There are  many reasons for removing fibroids, which will vary from person to person in  their type, size and significance. In the vast majority of cases where removal  of fibroids is required, a laparoscopic route is appropriate. This can either  be achieved by conventional “straight stick” laparoscopy or by Da Vinci  (robotic) myomectomy. Data on post-operative recovery and effects of laparoscopic  myomectomy versus open or laparotomy myomectomy, varies due to the extremely  heterogeneous nature of the patients and surgeons skills in the studies.  However, the benefits of laparoscopy are well  proven with respect to decreased complication and improved recovery times.  There are also undoubted cosmetic advantages to operating with small  incisions.

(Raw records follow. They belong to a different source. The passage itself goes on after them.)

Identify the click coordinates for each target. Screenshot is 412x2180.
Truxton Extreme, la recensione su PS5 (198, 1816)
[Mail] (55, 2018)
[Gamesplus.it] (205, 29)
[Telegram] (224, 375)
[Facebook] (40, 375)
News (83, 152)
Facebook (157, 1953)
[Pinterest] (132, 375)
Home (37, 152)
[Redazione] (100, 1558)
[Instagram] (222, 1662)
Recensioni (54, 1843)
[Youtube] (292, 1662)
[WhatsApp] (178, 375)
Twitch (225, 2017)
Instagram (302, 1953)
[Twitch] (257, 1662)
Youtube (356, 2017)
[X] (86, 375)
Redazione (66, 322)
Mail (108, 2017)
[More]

It is usual for the laparoscopic myomectomies that I perform to be  discharged on the same day.

Are all fibroids able to be removed laparoscopically

The short answer here is ‘no’ but in the  vast majority of cases, this will be possible. It is not until the size of the  fibroid approaches the height of the umbilicus (belly button) that serious  issues may occur. However, with appropriate planning, pre-operative preparation  and surgical skills, almost all problems can be avoided. Difficult procedures  involve very large fibroids, patients of increased body mass index and cases  where multiple fibroids co-exist.  In  these cases it is difficult, by any means, to preserve a sufficient amount of  uterine muscle in order to affect a neat and sound repair of the uterus. Some  fibroids regardless of size and according to location are easily removed. For  example, fibroids at the front and centre of the uterus are generally easier to  remove by any means. Difficult cases may be those where the fibroids extend  into the coverings around the sides of the uterus (broad ligaments), especially  if the fibroid has multiple parts and surrounds or pushes under the ureters.

What we are able to do today is far in  excess of that which was commonly done even two years ago.  This has been made possible by improvements  in sutures (specifically unidirectional barbed sutures), suturing technique,  diathermy instruments, adhesion barriers, new haemostatic matrices,  understanding of injectable haemostatic agents and morcellators.  The latter are instruments that reduce  fibroids to small strips so that they can be removed via small incisions.